| THE PROBLEM |
Take the entries that follow and return exactly the lines from the one holding "Instruction: Select the 内部プロセス category cell" through the one holding "Task: Open Visual Studio Code from taskbar", both included. Nothing else is needed.

....

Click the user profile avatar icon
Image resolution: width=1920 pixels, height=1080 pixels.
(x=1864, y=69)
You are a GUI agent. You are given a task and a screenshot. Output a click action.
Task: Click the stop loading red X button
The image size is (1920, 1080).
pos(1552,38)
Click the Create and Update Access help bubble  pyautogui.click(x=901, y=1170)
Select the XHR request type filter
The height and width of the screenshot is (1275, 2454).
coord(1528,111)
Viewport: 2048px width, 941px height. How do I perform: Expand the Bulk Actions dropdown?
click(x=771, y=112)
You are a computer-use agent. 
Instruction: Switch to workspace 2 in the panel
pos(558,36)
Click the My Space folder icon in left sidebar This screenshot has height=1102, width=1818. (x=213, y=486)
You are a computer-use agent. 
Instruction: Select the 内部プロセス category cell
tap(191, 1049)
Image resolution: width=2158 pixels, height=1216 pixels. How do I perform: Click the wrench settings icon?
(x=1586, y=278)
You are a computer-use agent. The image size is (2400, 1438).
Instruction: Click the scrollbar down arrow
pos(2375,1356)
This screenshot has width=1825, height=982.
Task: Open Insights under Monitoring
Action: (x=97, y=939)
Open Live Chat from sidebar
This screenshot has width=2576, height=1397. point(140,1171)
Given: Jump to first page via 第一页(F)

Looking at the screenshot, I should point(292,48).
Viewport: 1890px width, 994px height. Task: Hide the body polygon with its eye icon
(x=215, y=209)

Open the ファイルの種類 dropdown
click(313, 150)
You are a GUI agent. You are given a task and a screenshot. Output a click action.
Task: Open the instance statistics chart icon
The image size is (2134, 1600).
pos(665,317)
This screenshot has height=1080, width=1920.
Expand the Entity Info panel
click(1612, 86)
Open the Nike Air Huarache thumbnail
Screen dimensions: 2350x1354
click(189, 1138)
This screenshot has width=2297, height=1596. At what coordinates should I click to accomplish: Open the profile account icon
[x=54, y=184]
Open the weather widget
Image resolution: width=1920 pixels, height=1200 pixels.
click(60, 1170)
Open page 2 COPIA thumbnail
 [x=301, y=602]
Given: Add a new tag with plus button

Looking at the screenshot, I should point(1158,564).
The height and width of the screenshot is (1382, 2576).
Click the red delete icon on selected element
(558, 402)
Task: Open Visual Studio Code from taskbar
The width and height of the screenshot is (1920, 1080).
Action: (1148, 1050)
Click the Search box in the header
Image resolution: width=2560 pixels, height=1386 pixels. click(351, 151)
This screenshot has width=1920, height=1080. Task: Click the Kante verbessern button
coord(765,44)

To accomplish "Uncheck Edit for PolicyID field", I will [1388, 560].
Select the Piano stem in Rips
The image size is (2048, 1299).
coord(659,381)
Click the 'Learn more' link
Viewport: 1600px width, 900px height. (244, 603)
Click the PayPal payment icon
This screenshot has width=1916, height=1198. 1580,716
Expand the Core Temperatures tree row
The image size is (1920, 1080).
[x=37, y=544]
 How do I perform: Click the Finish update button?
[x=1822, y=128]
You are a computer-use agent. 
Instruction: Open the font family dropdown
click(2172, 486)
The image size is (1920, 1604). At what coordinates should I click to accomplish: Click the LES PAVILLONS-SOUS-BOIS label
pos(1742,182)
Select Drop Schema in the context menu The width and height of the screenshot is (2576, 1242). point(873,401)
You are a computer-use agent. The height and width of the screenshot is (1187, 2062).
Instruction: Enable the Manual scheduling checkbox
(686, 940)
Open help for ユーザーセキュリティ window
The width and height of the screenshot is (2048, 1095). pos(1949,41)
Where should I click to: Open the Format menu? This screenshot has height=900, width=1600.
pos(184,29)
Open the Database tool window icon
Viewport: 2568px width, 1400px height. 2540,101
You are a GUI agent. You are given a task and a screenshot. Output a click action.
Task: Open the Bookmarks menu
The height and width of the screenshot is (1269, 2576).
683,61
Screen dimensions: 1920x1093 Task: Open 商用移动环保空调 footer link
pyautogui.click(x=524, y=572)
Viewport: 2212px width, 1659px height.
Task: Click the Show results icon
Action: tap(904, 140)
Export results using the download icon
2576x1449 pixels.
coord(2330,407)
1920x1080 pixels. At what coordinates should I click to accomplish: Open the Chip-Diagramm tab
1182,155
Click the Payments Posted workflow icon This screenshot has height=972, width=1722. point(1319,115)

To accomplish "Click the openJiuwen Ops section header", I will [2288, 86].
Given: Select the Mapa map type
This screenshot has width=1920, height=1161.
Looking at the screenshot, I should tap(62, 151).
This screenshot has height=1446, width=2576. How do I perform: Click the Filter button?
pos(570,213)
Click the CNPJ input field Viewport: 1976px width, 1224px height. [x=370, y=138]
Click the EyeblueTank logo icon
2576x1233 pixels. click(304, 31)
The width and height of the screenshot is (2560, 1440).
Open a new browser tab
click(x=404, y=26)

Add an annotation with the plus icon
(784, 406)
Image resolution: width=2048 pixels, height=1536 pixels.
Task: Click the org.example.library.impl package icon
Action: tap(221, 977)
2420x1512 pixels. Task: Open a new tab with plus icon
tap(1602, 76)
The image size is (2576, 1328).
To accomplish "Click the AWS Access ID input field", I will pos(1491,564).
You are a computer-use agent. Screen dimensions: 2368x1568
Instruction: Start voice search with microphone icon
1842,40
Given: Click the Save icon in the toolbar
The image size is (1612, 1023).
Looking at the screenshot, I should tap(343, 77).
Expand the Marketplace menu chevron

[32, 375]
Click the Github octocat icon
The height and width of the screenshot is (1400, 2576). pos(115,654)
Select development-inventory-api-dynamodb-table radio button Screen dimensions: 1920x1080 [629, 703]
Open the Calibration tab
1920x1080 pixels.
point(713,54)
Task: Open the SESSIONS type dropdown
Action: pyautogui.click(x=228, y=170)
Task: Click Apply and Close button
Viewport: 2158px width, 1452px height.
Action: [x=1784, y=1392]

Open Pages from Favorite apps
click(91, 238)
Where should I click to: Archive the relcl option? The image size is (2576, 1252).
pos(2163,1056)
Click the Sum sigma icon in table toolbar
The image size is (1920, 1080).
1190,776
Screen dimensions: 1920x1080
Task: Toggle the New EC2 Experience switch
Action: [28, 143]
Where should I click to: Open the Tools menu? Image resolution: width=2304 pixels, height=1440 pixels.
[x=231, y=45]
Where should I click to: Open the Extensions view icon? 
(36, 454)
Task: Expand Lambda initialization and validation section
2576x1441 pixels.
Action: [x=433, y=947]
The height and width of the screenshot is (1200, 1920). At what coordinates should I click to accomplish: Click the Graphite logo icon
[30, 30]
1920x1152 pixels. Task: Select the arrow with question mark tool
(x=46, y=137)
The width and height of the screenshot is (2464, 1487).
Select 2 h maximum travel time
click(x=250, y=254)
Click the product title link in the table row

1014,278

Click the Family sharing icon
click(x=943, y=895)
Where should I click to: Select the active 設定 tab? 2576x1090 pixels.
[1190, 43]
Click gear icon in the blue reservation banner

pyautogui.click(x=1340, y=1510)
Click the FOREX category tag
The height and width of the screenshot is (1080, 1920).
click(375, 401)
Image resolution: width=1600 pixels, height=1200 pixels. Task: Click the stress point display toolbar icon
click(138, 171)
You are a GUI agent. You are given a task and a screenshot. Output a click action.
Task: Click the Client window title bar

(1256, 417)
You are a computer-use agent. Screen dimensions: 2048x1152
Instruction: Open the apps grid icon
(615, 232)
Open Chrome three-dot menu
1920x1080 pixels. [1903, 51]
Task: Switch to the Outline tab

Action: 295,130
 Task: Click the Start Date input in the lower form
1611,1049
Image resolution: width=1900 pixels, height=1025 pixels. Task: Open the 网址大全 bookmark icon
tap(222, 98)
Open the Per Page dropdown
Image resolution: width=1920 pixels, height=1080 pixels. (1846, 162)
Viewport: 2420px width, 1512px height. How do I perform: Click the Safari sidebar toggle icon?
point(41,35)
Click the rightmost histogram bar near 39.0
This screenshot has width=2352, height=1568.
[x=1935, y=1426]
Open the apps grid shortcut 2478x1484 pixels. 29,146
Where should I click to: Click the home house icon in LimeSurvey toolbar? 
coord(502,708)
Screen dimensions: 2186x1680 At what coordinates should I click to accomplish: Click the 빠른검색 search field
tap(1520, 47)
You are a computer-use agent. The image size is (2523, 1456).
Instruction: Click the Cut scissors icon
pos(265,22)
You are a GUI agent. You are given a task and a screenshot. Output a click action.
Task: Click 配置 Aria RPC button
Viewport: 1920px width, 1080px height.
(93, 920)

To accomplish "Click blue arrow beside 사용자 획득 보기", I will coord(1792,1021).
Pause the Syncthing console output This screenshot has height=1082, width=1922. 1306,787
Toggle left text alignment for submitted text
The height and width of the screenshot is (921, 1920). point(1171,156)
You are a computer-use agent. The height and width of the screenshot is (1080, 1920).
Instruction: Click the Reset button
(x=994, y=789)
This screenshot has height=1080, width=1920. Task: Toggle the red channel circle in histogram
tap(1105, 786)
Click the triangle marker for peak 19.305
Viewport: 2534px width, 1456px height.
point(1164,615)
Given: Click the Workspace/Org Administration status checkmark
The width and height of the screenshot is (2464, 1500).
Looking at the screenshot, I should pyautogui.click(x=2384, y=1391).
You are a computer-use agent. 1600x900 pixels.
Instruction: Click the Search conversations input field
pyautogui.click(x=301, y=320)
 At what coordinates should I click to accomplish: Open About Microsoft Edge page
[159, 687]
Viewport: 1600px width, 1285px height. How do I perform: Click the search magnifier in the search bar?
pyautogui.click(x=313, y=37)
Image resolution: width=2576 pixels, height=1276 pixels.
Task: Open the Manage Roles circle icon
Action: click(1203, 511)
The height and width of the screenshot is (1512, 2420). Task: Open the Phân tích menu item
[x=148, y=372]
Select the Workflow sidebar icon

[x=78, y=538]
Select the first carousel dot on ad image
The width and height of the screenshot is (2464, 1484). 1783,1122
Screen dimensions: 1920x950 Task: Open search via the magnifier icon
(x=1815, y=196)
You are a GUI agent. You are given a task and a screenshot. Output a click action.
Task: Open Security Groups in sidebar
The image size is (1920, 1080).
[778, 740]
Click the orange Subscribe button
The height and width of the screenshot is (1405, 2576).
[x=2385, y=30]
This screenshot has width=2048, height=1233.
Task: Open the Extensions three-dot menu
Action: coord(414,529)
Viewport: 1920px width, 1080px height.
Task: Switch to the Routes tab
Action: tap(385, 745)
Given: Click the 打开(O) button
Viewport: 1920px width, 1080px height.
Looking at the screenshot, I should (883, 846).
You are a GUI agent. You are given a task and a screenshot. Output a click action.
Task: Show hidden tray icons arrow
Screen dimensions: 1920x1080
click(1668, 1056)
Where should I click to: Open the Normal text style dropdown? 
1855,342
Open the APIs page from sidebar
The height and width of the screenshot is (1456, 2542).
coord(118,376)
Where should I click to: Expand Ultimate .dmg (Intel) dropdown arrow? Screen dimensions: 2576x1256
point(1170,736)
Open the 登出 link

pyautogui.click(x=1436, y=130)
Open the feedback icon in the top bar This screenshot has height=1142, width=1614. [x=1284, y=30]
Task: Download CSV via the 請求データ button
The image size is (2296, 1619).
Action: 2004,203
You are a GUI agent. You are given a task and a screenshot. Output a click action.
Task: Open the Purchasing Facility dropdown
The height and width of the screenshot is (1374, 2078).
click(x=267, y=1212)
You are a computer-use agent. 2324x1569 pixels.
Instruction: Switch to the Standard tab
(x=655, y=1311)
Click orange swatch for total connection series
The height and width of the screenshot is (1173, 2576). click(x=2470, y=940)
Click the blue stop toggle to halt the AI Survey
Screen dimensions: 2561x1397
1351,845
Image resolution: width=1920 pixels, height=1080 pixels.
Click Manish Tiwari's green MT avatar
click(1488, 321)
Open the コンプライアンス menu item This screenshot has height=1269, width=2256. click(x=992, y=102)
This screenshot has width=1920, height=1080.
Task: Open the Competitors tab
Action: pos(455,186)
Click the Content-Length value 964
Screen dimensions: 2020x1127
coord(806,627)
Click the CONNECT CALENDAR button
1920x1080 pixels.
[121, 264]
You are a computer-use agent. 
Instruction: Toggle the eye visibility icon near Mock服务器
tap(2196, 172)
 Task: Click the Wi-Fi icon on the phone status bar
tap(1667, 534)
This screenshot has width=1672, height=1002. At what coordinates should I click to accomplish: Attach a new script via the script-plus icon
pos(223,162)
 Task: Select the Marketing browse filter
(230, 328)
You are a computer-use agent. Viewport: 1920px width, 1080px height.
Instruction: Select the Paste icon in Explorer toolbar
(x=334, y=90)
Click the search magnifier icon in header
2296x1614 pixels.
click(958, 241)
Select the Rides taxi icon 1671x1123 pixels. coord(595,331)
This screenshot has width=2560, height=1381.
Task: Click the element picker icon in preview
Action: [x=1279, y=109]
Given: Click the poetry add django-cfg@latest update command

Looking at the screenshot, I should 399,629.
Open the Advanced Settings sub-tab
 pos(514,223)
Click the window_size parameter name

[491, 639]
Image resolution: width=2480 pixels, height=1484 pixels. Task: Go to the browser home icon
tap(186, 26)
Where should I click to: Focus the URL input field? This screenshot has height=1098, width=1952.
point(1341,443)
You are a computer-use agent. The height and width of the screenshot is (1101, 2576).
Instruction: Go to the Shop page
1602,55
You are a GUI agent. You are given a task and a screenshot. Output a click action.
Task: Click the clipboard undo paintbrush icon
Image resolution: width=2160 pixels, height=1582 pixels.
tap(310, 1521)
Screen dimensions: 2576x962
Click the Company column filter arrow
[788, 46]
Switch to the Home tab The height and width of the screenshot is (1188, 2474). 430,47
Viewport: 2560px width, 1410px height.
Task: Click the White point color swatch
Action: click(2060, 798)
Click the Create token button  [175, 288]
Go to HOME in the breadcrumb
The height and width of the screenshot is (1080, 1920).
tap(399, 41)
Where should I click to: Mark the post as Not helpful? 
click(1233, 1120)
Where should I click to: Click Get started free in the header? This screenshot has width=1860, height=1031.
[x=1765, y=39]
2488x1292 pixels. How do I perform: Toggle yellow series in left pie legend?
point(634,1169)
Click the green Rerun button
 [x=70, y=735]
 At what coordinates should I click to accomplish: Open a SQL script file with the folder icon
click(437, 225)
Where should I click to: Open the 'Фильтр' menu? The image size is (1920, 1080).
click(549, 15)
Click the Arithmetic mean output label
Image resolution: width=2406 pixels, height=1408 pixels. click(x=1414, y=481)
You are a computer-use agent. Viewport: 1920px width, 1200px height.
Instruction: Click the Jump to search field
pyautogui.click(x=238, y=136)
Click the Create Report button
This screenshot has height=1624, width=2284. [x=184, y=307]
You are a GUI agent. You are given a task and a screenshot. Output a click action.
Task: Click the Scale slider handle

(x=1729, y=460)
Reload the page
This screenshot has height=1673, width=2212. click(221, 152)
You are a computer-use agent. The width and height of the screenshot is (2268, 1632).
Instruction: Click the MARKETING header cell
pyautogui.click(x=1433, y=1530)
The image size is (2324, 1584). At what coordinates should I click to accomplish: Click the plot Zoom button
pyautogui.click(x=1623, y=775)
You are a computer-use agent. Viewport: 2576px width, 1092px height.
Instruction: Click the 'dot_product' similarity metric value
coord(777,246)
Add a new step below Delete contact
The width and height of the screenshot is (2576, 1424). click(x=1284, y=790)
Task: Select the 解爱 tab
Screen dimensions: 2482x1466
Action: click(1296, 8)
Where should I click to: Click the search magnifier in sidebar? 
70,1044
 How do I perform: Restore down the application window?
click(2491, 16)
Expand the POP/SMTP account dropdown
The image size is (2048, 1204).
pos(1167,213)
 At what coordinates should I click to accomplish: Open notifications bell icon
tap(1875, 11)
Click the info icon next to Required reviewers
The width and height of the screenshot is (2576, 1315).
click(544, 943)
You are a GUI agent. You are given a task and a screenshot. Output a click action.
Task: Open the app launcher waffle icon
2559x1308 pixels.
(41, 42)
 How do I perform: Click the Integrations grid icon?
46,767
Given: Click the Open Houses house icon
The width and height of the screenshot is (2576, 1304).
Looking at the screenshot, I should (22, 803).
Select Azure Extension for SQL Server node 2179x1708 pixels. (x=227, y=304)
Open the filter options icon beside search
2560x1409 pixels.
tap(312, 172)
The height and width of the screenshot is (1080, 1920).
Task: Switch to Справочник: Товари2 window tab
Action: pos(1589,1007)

....

| RESULT BELOW |
Instruction: Select the 内部プロセス category cell
tap(191, 1049)
Image resolution: width=2158 pixels, height=1216 pixels. How do I perform: Click the wrench settings icon?
(x=1586, y=278)
You are a computer-use agent. The image size is (2400, 1438).
Instruction: Click the scrollbar down arrow
pos(2375,1356)
This screenshot has width=1825, height=982.
Task: Open Insights under Monitoring
Action: (x=97, y=939)
Open Live Chat from sidebar
This screenshot has width=2576, height=1397. point(140,1171)
Given: Jump to first page via 第一页(F)

Looking at the screenshot, I should point(292,48).
Viewport: 1890px width, 994px height. Task: Hide the body polygon with its eye icon
(x=215, y=209)

Open the ファイルの種類 dropdown
click(313, 150)
You are a GUI agent. You are given a task and a screenshot. Output a click action.
Task: Open the instance statistics chart icon
The image size is (2134, 1600).
pos(665,317)
This screenshot has height=1080, width=1920.
Expand the Entity Info panel
click(1612, 86)
Open the Nike Air Huarache thumbnail
Screen dimensions: 2350x1354
click(189, 1138)
This screenshot has width=2297, height=1596. At what coordinates should I click to accomplish: Open the profile account icon
[x=54, y=184]
Open the weather widget
Image resolution: width=1920 pixels, height=1200 pixels.
click(60, 1170)
Open page 2 COPIA thumbnail
 [x=301, y=602]
Given: Add a new tag with plus button

Looking at the screenshot, I should point(1158,564).
The height and width of the screenshot is (1382, 2576).
Click the red delete icon on selected element
(558, 402)
Task: Open Visual Studio Code from taskbar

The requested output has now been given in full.